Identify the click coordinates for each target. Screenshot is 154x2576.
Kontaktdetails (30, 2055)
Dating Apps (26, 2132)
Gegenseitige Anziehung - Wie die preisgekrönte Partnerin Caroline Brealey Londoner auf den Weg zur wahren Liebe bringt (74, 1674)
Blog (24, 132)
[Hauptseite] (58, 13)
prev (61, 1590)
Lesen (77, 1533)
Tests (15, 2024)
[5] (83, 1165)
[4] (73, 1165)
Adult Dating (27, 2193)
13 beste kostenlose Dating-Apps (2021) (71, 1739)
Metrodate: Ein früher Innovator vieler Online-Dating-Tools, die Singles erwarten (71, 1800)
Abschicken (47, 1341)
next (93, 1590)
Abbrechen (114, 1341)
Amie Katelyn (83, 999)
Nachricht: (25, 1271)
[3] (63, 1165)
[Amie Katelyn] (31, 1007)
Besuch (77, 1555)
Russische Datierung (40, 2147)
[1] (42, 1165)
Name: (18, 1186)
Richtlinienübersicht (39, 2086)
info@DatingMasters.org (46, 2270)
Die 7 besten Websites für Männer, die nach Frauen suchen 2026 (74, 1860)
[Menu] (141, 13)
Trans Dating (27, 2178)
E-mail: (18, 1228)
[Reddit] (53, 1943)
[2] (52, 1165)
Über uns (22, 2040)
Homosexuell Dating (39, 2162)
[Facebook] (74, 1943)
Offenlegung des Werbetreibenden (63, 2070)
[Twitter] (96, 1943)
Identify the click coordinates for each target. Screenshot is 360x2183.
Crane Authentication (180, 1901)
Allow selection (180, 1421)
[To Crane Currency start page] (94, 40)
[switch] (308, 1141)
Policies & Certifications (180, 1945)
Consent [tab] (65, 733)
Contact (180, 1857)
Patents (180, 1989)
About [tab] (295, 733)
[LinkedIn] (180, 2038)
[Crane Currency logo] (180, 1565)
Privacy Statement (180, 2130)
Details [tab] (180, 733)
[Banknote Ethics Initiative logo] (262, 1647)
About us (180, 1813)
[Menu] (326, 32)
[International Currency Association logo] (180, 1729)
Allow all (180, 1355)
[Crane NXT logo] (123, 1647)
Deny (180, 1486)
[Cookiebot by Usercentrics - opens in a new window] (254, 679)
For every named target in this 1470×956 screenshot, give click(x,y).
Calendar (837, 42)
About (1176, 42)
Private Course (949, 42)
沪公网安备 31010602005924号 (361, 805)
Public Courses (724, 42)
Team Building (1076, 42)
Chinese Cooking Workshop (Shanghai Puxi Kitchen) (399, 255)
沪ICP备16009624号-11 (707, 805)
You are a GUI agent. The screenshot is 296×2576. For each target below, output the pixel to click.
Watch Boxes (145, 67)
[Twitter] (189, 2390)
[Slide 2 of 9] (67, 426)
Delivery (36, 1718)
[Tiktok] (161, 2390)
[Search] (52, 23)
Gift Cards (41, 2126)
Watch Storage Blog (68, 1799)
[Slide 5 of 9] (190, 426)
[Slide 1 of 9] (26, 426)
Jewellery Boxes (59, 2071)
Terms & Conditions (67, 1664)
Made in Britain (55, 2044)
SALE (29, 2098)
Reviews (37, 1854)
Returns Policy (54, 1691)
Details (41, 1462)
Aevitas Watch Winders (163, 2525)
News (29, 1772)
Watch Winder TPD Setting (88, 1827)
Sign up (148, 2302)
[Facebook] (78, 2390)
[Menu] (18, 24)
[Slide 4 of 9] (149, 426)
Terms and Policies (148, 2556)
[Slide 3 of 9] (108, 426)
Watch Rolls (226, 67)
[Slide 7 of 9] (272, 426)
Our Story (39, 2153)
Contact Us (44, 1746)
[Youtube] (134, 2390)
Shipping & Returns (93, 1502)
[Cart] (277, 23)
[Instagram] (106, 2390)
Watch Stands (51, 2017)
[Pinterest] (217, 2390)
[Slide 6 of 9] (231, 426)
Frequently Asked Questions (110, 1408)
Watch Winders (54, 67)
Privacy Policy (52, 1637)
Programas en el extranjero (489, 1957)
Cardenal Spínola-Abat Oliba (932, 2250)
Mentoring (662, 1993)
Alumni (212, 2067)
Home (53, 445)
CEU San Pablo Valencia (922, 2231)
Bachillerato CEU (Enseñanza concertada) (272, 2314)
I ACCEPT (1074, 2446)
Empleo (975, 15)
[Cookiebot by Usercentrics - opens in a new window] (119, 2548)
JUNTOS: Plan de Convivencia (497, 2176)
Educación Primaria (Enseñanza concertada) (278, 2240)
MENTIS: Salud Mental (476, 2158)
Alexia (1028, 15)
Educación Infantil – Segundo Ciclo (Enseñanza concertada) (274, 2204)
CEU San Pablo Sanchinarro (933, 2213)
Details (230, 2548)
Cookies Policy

====

Output every line above without altering anything.

#### Answer
Identify the click coordinates for each target. Screenshot is 154x2576.
Kontaktdetails (30, 2055)
Dating Apps (26, 2132)
Gegenseitige Anziehung - Wie die preisgekrönte Partnerin Caroline Brealey Londoner auf den Weg zur wahren Liebe bringt (74, 1674)
Blog (24, 132)
[Hauptseite] (58, 13)
prev (61, 1590)
Lesen (77, 1533)
Tests (15, 2024)
[5] (83, 1165)
[4] (73, 1165)
Adult Dating (27, 2193)
13 beste kostenlose Dating-Apps (2021) (71, 1739)
Metrodate: Ein früher Innovator vieler Online-Dating-Tools, die Singles erwarten (71, 1800)
Abschicken (47, 1341)
next (93, 1590)
Abbrechen (114, 1341)
Amie Katelyn (83, 999)
Nachricht: (25, 1271)
[3] (63, 1165)
[Amie Katelyn] (31, 1007)
Besuch (77, 1555)
Russische Datierung (40, 2147)
[1] (42, 1165)
Name: (18, 1186)
Richtlinienübersicht (39, 2086)
info@DatingMasters.org (46, 2270)
Die 7 besten Websites für Männer, die nach Frauen suchen 2026 (74, 1860)
[Menu] (141, 13)
Trans Dating (27, 2178)
E-mail: (18, 1228)
[Reddit] (53, 1943)
[2] (52, 1165)
Über uns (22, 2040)
Homosexuell Dating (39, 2162)
[Facebook] (74, 1943)
Offenlegung des Werbetreibenden (63, 2070)
[Twitter] (96, 1943)
Identify the click coordinates for each target. Screenshot is 360x2183.
Crane Authentication (180, 1901)
Allow selection (180, 1421)
[To Crane Currency start page] (94, 40)
[switch] (308, 1141)
Policies & Certifications (180, 1945)
Consent [tab] (65, 733)
Contact (180, 1857)
Patents (180, 1989)
About [tab] (295, 733)
[LinkedIn] (180, 2038)
[Crane Currency logo] (180, 1565)
Privacy Statement (180, 2130)
Details [tab] (180, 733)
[Banknote Ethics Initiative logo] (262, 1647)
About us (180, 1813)
[Menu] (326, 32)
[International Currency Association logo] (180, 1729)
Allow all (180, 1355)
[Crane NXT logo] (123, 1647)
Deny (180, 1486)
[Cookiebot by Usercentrics - opens in a new window] (254, 679)
For every named target in this 1470×956 screenshot, give click(x,y).
Calendar (837, 42)
About (1176, 42)
Private Course (949, 42)
沪公网安备 31010602005924号 (361, 805)
Public Courses (724, 42)
Team Building (1076, 42)
Chinese Cooking Workshop (Shanghai Puxi Kitchen) (399, 255)
沪ICP备16009624号-11 (707, 805)
You are a GUI agent. The screenshot is 296×2576. For each target below, output the pixel to click.
Watch Boxes (145, 67)
[Twitter] (189, 2390)
[Slide 2 of 9] (67, 426)
Delivery (36, 1718)
[Tiktok] (161, 2390)
[Search] (52, 23)
Gift Cards (41, 2126)
Watch Storage Blog (68, 1799)
[Slide 5 of 9] (190, 426)
[Slide 1 of 9] (26, 426)
Jewellery Boxes (59, 2071)
Terms & Conditions (67, 1664)
Made in Britain (55, 2044)
SALE (29, 2098)
Reviews (37, 1854)
Returns Policy (54, 1691)
Details (41, 1462)
Aevitas Watch Winders (163, 2525)
News (29, 1772)
Watch Winder TPD Setting (88, 1827)
Sign up (148, 2302)
[Facebook] (78, 2390)
[Menu] (18, 24)
[Slide 4 of 9] (149, 426)
Terms and Policies (148, 2556)
[Slide 3 of 9] (108, 426)
Watch Rolls (226, 67)
[Slide 7 of 9] (272, 426)
Our Story (39, 2153)
Contact Us (44, 1746)
[Youtube] (134, 2390)
Shipping & Returns (93, 1502)
[Cart] (277, 23)
[Instagram] (106, 2390)
Watch Stands (51, 2017)
[Pinterest] (217, 2390)
[Slide 6 of 9] (231, 426)
Frequently Asked Questions (110, 1408)
Watch Winders (54, 67)
Privacy Policy (52, 1637)
Programas en el extranjero (489, 1957)
Cardenal Spínola-Abat Oliba (932, 2250)
Mentoring (662, 1993)
Alumni (212, 2067)
Home (53, 445)
CEU San Pablo Valencia (922, 2231)
Bachillerato CEU (Enseñanza concertada) (272, 2314)
I ACCEPT (1074, 2446)
Empleo (975, 15)
[Cookiebot by Usercentrics - opens in a new window] (119, 2548)
JUNTOS: Plan de Convivencia (497, 2176)
Educación Primaria (Enseñanza concertada) (278, 2240)
MENTIS: Salud Mental (476, 2158)
Alexia (1028, 15)
Educación Infantil – Segundo Ciclo (Enseñanza concertada) (274, 2204)
CEU San Pablo Sanchinarro (933, 2213)
Details (230, 2548)
Cookies Policy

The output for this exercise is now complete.